EVERYDAY FEMINISM

Yes, Boys Do Get Negatively Influenced by the Media and What You As a Parent Can Do to Help

Caption: CNN

We’ve all heard how the media affects girls negatively, but what about boys? It’s pretty common knowledge that violent shows and movies are more likely to incite aggressive behavior in boys.

But what about the other lesser acknowledged negative effects of media, like the push to be athletic or to overeat?

It turns out our sons are being affected by more than you might think, especially when they don’t meet these often unrealistic expectations.

But don’t fear! Here are some ways to help your son navigate media’s messaging about what he needs to be like in order to be a man.

Athleticism

Although it has gotten better with the introduction of TV shows like Glee, for the most part boys are still taught through the media that to be an athlete or another “tough” profession is the greatest possible triumph. Take the show Friday Night Lights, for example. These boys are strong, tough, popular and get all the girls to notice them. And for boys who lack athletic ability or physical prowess, this can be extremely discouraging, making them feel weak or outcast.

What you can do

  • Point out non-athletic characters in TV and books. Although athleticism seems to dominate in pop culture, there are plenty of examples of boys and men who have other abilities and are still successful—such as Greg Heffley in the extremely popular book series Diary of a Wimpy Kid, about a boy who prefers video games to sports and gets himself into funny situations. There’s even Harry Potter—yes, he plays a mean game of Quidditch, but he’s also a potions master, best friends with a girl, and wears nerdy glasses. Above all, it’s important to remind our sons that athleticism is not the only option for boys. Encourage the development of your son’s talents, whatever those may be.
  • On the other hand… While it’s important not to exude athleticism above all else, it’s also imperative that the boys who are athletic be praised for their abilities. But it’s also necessary that these boys know that being an athlete does not mean they are more deserving than their peers who lack these abilities.  Also let them know that sports aren’t the only thing they can do and introduce them to other types of activities.
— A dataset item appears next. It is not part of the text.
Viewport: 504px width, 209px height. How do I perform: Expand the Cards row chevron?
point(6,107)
Food Choices and Overeating vs. Body Image

While girls are often encouraged to eat less, boys are encouraged to eat more and to choose “manly” foods like steak and potatoes over “girly” foods like fish and salad. This encouragement of excessive food consumption can be seen in shows like Man Vs. Food or read about the popular hotdog eating contests that are geared toward boys and men. Not only does this promote the increasing rates of obesity in our country among boys ages 6-19, but it reinforces the macho stereotype through the use of food.  To be tough, eat this and not that.
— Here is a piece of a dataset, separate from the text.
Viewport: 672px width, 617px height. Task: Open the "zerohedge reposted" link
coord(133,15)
At the same time, boys and young men are receiving conflicting messages regarding body image. To be a cool dude, you must eat and eat and eat, but you must also be super muscular. There is even evidence that has been studied over the last ten years that suggests that muscular action heroes are negatively affecting boys’ body images. Transformers, GI Joe, and other action heroes have become the male version of Barbie, setting unrealistic body image expectations for young males. To see this in action, one only has to look at the avatar in the popular (not to mention extremely violent) video game Grand Theft Auto—super buff and ripped, with a 29 inch waist.

How you can help

  • Provide role models. Show your son examples of men who are strong and healthy and who encourage a variety of different foods, such as personal trainers or the many athletes that work with organizations to advertise healthy eating habits and body image.
  • Encourage food diversity. Take your son to restaurants that you normally wouldn’t go to or to places that offer global cuisine—such as Japanese, Ethiopian or Lebanese. You will not only be introducing him to a variety of different palettes, but encouraging diversity as well.

Showing Emotion

Again, we’re back to the machismo stereotype that boys are subjected to from a young age—to be a man, you must be tough and not show your emotions—unless it’s anger. According to some psychologists, however, this limiting of boys’ emotional range is not only unhealthy but can also cause boys who become men that disconnect from their true selves and shut down emotionally.

What you can do

  • Avoid succumbing to cultural stereotypes. We’re taught that it’s okay for girls to cry, but boy’s can’t. Girls can talk about how they feel but boys should keep it all inside. And on and on. Talk to your son about how these are stereotypes, and they don’t help anybody. The truth is that we are all human, and we should all being able to express the full range of our experiences, which includes showing how we feel. If we don’t, we only grow up to become emotionally repressed in our own relationships with ourselves and others.
  • Encourage open-ended dialogue. The trick with boys is to let them express themselves at their own pace. If you sense that your son is feeling down one day, for example, ask him if he wants to talk about it. If he says no or seems withdrawn, let him know that he can talk about it whenever he’s ready and that you will be there for him. Sharing your feelings with him also sets a good example, one he won’t get from the media.

Gender Expression 

While it’s perfectly acceptable for girls to be “tomboys”–i.e. a girl who prefers playing sports and hanging out with boys to dolls, makeup or dress-up–it’s quite the opposite for boys. Boys are taught from a young age that they should like sports and not nail polish; that they should play with G.I. Joe (the Real American Hero!) and not Bratz dolls. But unfortunately, this restrictive attitude toward what boys can and can’t do only limits their self-expression.

What you can do

  • Be supportive. Encourage your son to participate in the activities that he enjoys, regardless of whether they’re viewed as “girl” activities (dancing, ice skating, putting on makeup) or “boy” activities (football, tag, playing video games). The same goes for how he dresses–if he wants to wear a skirt, he should be able to. After all, we have a long world history of men wearing skirts that has only shifted to the pants trend in the last few hundred years. If you’d like, you could even wear a skirt along with him to show your support, like this dad.
  • Communicate. Although it’s important to support your son in his preference of self-expression, it’s also important to explain that while you and your family are supportive of him, the rest of the world may not always be. He should be aware of what he’s up against in a  society that frowns upon men expressing any typically feminine traits. This will help him develop self-esteem at an early age and prepare him for the real world.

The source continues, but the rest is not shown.